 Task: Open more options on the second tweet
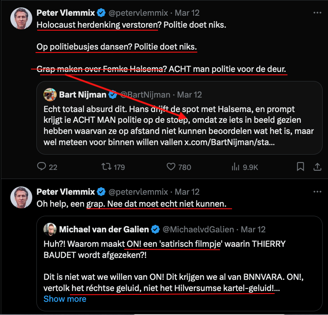pos(317,192)
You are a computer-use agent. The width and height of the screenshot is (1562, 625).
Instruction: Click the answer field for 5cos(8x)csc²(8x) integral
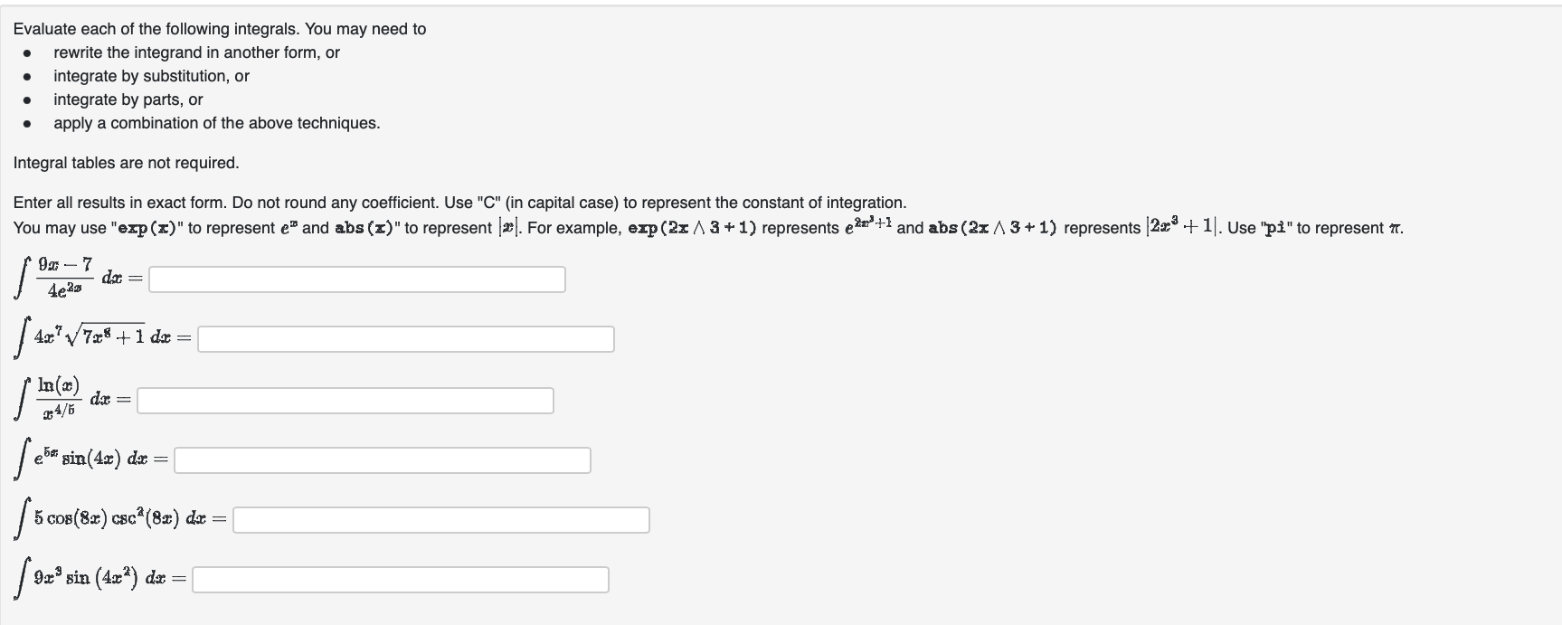(440, 519)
========
**REQUIREMENT**
Your output must consist only of the lines from the line with "You are a computer-use" through the final line of the data, both included, reproduced exactly and free of pictures.

**ANSWER TO THIS EXERCISE**
You are a computer-use agent. The width and height of the screenshot is (1562, 625).
Instruction: Click the answer field for 5cos(8x)csc²(8x) integral
(440, 519)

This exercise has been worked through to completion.